=== Section Start ===

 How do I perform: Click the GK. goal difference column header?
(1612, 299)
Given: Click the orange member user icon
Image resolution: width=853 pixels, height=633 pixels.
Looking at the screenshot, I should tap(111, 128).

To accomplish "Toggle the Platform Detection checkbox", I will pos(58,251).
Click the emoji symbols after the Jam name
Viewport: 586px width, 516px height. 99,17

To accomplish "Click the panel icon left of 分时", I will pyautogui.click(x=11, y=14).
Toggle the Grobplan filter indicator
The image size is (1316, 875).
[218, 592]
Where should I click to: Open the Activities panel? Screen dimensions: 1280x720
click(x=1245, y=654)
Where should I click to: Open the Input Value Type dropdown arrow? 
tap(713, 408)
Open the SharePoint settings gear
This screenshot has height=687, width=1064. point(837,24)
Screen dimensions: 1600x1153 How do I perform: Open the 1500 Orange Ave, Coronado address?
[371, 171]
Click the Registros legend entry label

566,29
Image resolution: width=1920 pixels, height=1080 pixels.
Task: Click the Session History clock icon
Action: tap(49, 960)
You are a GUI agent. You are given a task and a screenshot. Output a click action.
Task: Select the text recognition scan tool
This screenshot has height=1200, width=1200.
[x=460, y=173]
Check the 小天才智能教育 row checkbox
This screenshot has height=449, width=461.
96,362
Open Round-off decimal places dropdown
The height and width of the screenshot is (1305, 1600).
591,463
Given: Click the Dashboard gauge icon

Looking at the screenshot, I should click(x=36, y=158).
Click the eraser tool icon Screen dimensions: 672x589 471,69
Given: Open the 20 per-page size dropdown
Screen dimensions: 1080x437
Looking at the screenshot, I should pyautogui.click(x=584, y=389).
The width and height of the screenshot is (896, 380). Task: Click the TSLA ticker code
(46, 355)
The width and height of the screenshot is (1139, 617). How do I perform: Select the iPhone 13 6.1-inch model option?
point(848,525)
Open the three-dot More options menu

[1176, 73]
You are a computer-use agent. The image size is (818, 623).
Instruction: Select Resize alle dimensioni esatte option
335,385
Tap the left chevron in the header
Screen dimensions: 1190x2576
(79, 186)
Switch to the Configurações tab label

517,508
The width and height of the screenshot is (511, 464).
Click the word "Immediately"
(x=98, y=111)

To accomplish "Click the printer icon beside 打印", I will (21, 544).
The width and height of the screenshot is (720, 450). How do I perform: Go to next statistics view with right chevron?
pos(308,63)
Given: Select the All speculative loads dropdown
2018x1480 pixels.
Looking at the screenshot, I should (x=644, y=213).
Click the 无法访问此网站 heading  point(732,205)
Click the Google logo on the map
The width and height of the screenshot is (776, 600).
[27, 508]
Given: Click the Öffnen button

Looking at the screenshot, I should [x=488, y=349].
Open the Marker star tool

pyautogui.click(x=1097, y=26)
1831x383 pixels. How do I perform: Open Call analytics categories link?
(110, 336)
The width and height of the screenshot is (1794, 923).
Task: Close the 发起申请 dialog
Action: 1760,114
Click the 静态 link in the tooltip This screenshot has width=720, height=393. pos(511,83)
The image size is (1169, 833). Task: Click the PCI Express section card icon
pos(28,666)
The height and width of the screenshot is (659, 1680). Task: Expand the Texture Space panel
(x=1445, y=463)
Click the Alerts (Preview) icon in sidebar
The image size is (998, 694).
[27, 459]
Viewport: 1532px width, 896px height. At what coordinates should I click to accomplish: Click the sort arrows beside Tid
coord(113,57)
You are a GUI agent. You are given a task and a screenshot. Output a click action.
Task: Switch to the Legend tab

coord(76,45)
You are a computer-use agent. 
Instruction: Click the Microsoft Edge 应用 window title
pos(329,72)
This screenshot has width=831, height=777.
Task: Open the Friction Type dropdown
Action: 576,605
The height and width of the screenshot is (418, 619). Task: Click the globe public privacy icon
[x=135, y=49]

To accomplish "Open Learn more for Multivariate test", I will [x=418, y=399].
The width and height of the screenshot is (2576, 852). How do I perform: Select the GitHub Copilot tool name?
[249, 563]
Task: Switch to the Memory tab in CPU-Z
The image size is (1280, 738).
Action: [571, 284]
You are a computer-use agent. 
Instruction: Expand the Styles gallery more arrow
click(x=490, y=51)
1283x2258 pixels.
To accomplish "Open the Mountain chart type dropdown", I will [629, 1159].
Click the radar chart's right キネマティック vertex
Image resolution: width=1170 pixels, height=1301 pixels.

=== Section End ===

**WHAT TO WORK ON**
Return the listing in full, exactly.

**WRITTEN RESPONSE**
 How do I perform: Click the GK. goal difference column header?
(1612, 299)
Given: Click the orange member user icon
Image resolution: width=853 pixels, height=633 pixels.
Looking at the screenshot, I should tap(111, 128).

To accomplish "Toggle the Platform Detection checkbox", I will pos(58,251).
Click the emoji symbols after the Jam name
Viewport: 586px width, 516px height. 99,17

To accomplish "Click the panel icon left of 分时", I will pyautogui.click(x=11, y=14).
Toggle the Grobplan filter indicator
The image size is (1316, 875).
[218, 592]
Where should I click to: Open the Activities panel? Screen dimensions: 1280x720
click(x=1245, y=654)
Where should I click to: Open the Input Value Type dropdown arrow? 
tap(713, 408)
Open the SharePoint settings gear
This screenshot has height=687, width=1064. point(837,24)
Screen dimensions: 1600x1153 How do I perform: Open the 1500 Orange Ave, Coronado address?
[371, 171]
Click the Registros legend entry label

566,29
Image resolution: width=1920 pixels, height=1080 pixels.
Task: Click the Session History clock icon
Action: tap(49, 960)
You are a GUI agent. You are given a task and a screenshot. Output a click action.
Task: Select the text recognition scan tool
This screenshot has height=1200, width=1200.
[x=460, y=173]
Check the 小天才智能教育 row checkbox
This screenshot has height=449, width=461.
96,362
Open Round-off decimal places dropdown
The height and width of the screenshot is (1305, 1600).
591,463
Given: Click the Dashboard gauge icon

Looking at the screenshot, I should click(x=36, y=158).
Click the eraser tool icon Screen dimensions: 672x589 471,69
Given: Open the 20 per-page size dropdown
Screen dimensions: 1080x437
Looking at the screenshot, I should pyautogui.click(x=584, y=389).
The width and height of the screenshot is (896, 380). Task: Click the TSLA ticker code
(46, 355)
The width and height of the screenshot is (1139, 617). How do I perform: Select the iPhone 13 6.1-inch model option?
point(848,525)
Open the three-dot More options menu

[1176, 73]
You are a computer-use agent. The image size is (818, 623).
Instruction: Select Resize alle dimensioni esatte option
335,385
Tap the left chevron in the header
Screen dimensions: 1190x2576
(79, 186)
Switch to the Configurações tab label

517,508
The width and height of the screenshot is (511, 464).
Click the word "Immediately"
(x=98, y=111)

To accomplish "Click the printer icon beside 打印", I will (21, 544).
The width and height of the screenshot is (720, 450). How do I perform: Go to next statistics view with right chevron?
pos(308,63)
Given: Select the All speculative loads dropdown
2018x1480 pixels.
Looking at the screenshot, I should (x=644, y=213).
Click the 无法访问此网站 heading  point(732,205)
Click the Google logo on the map
The width and height of the screenshot is (776, 600).
[27, 508]
Given: Click the Öffnen button

Looking at the screenshot, I should [x=488, y=349].
Open the Marker star tool

pyautogui.click(x=1097, y=26)
1831x383 pixels. How do I perform: Open Call analytics categories link?
(110, 336)
The width and height of the screenshot is (1794, 923).
Task: Close the 发起申请 dialog
Action: 1760,114
Click the 静态 link in the tooltip This screenshot has width=720, height=393. pos(511,83)
The image size is (1169, 833). Task: Click the PCI Express section card icon
pos(28,666)
The height and width of the screenshot is (659, 1680). Task: Expand the Texture Space panel
(x=1445, y=463)
Click the Alerts (Preview) icon in sidebar
The image size is (998, 694).
[27, 459]
Viewport: 1532px width, 896px height. At what coordinates should I click to accomplish: Click the sort arrows beside Tid
coord(113,57)
You are a GUI agent. You are given a task and a screenshot. Output a click action.
Task: Switch to the Legend tab

coord(76,45)
You are a computer-use agent. 
Instruction: Click the Microsoft Edge 应用 window title
pos(329,72)
This screenshot has width=831, height=777.
Task: Open the Friction Type dropdown
Action: 576,605
The height and width of the screenshot is (418, 619). Task: Click the globe public privacy icon
[x=135, y=49]

To accomplish "Open Learn more for Multivariate test", I will [x=418, y=399].
The width and height of the screenshot is (2576, 852). How do I perform: Select the GitHub Copilot tool name?
[249, 563]
Task: Switch to the Memory tab in CPU-Z
The image size is (1280, 738).
Action: [571, 284]
You are a computer-use agent. 
Instruction: Expand the Styles gallery more arrow
click(x=490, y=51)
1283x2258 pixels.
To accomplish "Open the Mountain chart type dropdown", I will [629, 1159].
Click the radar chart's right キネマティック vertex
Image resolution: width=1170 pixels, height=1301 pixels.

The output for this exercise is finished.